The only good things about this were that I was able to get my library degree for 25% of the sticker price, do most of my classwork at work, make some pretty good work-friends, and stay in the field of my chosen profession. Not too bad.

The bad parts of this job were the caustic and cancerous work environment I was forced to stay in in which I was absolutely denied any opportunity to expand my professional experience, getting only occasional paltry pay raises (0.5%-1.5%) less than once every two years, being asked to do supervisory work for entry level pay, and being paid far less than the average for equivalent positions even in my own city.

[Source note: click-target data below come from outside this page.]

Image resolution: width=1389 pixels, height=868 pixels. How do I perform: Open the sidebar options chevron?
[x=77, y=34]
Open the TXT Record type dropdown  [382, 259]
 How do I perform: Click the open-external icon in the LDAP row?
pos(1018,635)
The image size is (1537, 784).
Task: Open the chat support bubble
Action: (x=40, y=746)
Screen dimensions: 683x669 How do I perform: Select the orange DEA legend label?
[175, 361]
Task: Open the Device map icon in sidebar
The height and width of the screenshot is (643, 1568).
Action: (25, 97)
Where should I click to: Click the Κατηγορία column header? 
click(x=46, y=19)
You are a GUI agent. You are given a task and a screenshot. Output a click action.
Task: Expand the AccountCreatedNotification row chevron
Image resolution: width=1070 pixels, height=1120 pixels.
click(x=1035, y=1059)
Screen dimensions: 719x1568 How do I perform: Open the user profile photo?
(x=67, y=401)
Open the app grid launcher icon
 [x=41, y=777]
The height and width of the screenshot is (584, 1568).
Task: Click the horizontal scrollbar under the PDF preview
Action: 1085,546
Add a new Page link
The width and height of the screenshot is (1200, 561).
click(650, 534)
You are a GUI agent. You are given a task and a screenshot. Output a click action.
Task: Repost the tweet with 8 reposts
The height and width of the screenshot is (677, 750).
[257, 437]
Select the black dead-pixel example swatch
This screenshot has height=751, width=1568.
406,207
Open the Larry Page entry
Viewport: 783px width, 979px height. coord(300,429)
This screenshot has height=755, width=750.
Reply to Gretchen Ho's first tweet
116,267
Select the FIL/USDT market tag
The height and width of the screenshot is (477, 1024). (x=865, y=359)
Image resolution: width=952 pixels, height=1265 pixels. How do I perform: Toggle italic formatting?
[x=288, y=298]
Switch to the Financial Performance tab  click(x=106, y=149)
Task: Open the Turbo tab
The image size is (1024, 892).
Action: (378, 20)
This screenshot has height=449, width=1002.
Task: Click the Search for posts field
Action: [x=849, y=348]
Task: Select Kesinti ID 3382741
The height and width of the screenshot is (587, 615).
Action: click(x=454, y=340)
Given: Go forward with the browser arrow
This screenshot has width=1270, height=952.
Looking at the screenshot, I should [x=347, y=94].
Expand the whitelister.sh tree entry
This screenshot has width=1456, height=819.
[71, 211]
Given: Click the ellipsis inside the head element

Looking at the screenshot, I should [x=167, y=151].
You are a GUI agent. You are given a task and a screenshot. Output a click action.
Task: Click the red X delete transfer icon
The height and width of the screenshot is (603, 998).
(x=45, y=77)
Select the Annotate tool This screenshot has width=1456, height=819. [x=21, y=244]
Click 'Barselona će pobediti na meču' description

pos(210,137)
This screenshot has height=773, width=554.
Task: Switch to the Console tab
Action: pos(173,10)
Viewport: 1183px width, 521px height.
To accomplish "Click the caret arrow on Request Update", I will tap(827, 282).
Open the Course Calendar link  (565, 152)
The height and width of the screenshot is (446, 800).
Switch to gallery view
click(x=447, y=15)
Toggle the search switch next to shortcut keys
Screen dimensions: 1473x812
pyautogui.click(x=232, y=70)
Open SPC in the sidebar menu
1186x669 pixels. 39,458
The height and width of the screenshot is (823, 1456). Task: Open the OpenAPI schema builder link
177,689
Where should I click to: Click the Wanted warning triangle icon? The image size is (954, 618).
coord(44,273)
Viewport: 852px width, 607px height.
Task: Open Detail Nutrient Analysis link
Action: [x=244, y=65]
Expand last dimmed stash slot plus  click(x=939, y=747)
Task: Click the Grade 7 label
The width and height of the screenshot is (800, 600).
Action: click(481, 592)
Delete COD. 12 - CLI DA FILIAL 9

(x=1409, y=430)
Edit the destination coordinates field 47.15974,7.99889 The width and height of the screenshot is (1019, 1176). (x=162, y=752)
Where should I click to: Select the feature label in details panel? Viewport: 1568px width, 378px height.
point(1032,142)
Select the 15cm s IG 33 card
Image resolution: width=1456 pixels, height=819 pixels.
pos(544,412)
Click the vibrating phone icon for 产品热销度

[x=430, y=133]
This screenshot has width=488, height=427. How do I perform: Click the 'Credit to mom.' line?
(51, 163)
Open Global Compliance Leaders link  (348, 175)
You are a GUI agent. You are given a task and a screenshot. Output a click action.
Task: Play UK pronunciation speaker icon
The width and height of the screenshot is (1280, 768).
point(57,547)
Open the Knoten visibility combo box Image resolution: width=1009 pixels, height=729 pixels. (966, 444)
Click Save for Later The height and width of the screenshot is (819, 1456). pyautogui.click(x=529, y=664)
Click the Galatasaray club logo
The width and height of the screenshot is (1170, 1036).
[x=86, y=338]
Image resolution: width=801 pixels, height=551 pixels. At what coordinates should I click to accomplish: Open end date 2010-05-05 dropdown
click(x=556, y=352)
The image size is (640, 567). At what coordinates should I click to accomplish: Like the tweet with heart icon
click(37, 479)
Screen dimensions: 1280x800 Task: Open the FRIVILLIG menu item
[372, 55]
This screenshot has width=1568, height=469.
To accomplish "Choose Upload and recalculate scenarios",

Now, I’m in a position in which I’m directly supervising four full-time employees (soon adding two part-time positions) and am the authority figure at the circulation desk of a library three times larger and thirty times more busy (so, I’m told), for a university that has bucked the national trends and is actually growing to the point where they can build a brand new medical school in an environment where they’ve never had one before.. Oh, also, I’m treated with respect, paid a living wage in which I’ll receive regular cost-of-living increases, and am being encouraged to pursue professional development and activities even though I’m not in a professional librarian position (I was told that was “inappropriate” at UMSL).

To say that this has been a big change is an understatement.

So far, the biggest adjustment I’m having to make is that I have to get used to being “the decider” on issues. My first instinct is to run something by my boss, but now, I am the boss and my job is to keep problems off my supervisor’s desk. I’m not a naturally aggressive or ambitious person. Now that I’m in this position I’m finding that I have to grow into my power — limited as it may be.

While I’m ecstatic to get this job, I’m sad that the timing of it made it impossible for me to attend this year’s ALA Conference, especially since Chicago is one of my favorite places in the world. We’d ponied up for the cost, since UMSL was too poor to send anyone, and were set to have a working (for me) vacation. Luckily, we were able to get most of the money back.

I love going to conferences and playing Spot the Librarian as I go around town. I love meeting colleagues and seeing what they are doing at other places. I love exploring other cities, and bumping into old friends. I love having conference buddies to hang out with after hours. Happily, though, I’m probably going to the Access Services Conference in Atlanta (another former home city) in November, and I should be able to go to ALAAC18 in New Orleans (not one of my favorite cities) next year.

I know the shine will probably wear off the new job and living in Las Vegas sooner than later, but for the moment I’m enjoying my time as much as I can being so distant from my wife. I’m happy working in this beautiful library on a vibrant campus with really nice people. It feels good to be in a place that wants you there.